We also connect with some of our homeless guest”s through social media,” said Jennifer Roccanti, Development Associate and Miriam Kitchen’s primary voice on the web. “While interactions online are rare, a few of our guests have posted messages to us on our Facebook page, and some of them have started using Twitter. We recently heard from our Case Managers that a few guests check our Facebook page for the daily menu before they decide whether or not to make the couple-mile trek to Miriam’s Kitchen each day. That’s a lot of pressure on our social media team.”


Like many nonprofits, Miriam’s Kitchen doesn’t have many resources and most people partake in multiple jobs. The 501c3 uses Twitter and Facebook primarily (with a dash of YouTube) as part of a larger communications strategy. The Kitchen provides daily updates on these sites, specifically what it is serving that day, while encouraging local community members to participate via recognition and interaction.

The organization has successfully engaged many of DC’s most influential digital voices. From the AARP social media team to Chris Abraham, these voices celebrate being a part of the extended Miriams Kitchen family with public declarations of support.

The Kitchen also receives tremendous support from people across the country who have found us through online channels, an unintended benefit of its social communications. “We’ve connected with people we wouldn’t have otherwise, and amazing things have happened because of those connections,” says Roccanti.

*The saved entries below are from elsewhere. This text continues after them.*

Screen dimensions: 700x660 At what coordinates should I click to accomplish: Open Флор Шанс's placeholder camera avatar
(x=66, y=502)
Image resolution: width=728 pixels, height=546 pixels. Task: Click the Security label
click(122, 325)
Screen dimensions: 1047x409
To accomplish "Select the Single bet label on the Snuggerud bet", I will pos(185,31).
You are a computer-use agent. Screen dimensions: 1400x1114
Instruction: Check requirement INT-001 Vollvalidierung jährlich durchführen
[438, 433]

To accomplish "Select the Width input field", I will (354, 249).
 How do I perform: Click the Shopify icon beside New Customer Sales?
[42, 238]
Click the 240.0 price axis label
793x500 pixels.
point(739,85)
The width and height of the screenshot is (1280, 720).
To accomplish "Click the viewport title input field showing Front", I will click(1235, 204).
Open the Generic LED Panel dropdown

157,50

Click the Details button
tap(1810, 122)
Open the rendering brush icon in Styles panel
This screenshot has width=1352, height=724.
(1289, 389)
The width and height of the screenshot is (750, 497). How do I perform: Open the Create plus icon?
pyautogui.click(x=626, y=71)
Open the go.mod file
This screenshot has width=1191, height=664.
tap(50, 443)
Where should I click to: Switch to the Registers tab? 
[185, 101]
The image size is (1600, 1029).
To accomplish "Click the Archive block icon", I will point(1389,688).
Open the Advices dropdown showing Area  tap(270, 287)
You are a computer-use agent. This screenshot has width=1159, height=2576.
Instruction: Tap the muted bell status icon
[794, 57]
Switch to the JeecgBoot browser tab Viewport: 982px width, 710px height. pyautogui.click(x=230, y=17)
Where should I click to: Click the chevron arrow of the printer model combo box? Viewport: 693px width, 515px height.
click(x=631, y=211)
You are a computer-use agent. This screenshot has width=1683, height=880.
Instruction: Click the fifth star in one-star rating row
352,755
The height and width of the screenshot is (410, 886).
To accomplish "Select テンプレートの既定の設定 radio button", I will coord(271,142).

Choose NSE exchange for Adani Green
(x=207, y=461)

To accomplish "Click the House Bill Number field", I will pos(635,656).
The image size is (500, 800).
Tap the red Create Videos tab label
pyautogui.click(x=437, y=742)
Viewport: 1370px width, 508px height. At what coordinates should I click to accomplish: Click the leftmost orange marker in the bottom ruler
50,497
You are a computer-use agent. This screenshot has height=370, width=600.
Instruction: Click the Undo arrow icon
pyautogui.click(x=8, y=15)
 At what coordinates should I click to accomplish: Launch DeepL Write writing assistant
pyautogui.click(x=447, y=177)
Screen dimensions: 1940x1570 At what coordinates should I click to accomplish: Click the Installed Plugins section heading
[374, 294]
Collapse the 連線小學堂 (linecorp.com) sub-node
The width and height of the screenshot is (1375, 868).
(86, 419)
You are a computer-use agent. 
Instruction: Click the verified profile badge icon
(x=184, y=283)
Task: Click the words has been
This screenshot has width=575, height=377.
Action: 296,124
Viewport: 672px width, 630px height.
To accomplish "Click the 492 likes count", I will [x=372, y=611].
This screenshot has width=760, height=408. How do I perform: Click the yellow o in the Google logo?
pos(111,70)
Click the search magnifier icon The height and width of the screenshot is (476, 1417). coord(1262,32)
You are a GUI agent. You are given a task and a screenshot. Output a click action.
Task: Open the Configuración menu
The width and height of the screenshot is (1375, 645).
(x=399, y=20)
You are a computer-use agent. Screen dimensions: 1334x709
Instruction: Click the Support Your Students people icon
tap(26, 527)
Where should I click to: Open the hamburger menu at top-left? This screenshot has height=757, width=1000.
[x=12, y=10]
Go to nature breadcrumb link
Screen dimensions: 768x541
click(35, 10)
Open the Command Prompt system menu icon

“The measurable outcome we are most concerned with right now is deepening relationships with our supporters,” Roccanti added. “It’s been a challenge to measure that outcome, but some indicators of our success include raising more money than ever in 2009, raising more money online than ever before in 2009, and raising $10,000 through the Washington, DC Twestival in 2009.”

The Kitchen also points towards anecdotal evidence of deepened relationships through the use of social media. Whether it be through volunteers becoming more engaged, donors seeing the impact of their donations and then increasing their gift, or guests feeling part of our online community–social media has brought Miriam’s Kitchen countless benefits in the past two years.

Attend or Contribute to Twestival on Thursday


The third Twestival will be held this Thursday in cities all over the world. A great event created by my friend Amanda Rose, Twestival has already benefit Charity: Water and hundreds of local charities with its global movement. This Spring’s effort will benefit Concern (on Twitter), an organization that seeks to provide education aid to some of the world’s most impoverished communities.

By partnering with Concern, the 2010 Twestival is aiming to highlight eight areas which are preventing some of our poorest youth around the world from going to school and getting the education they need. With the event just around the corner, Twestival has already raised more than $130,000 for this worthy charity. It is on track to surpass more than $1 million in combined charitable donations to date for all of three Twestivals.

“The power of Twestival is not just in the amount of money it raises for inspiring nonprofits like Concern, an organization whose mission it is to end extreme poverty,” said Allyson Kapin, editor of the Care2 FrogLoop blog. “It’s in Twestival’s incredible reach across communications channels, and how they help to raise awareness about nonprofits and social justice issues through earned media and word of mouth.”

There are several ways to participate, including changing your Twitter avatar. You can also donate directly or participate in the online auction.

And of course, the most obvious and best way is to attend one of your local Twestival events on Thursday. I’d like to highlight two in particular as the East Coast Zoetican:

As a former Washington DC Twestival committee member, I want to wish my colleague Nakeva Corothers good luck on Thursday. The Washington Twestival will be held from 6-9 at the Shadow Room. Sign up today! C’mon DC people, get on board!

And of course, all of my NYC nonprofit tech friends — including organizer Damien Basile — are getting ready their Thursday Twestival, too. The NYC event is extra cool with the Good Units under the Hudson Hotel experience from 6-10pm. The NYC Twestival could surpass $10k with your help!

Wherever, make sure to do your part for Thursday’s Twestival.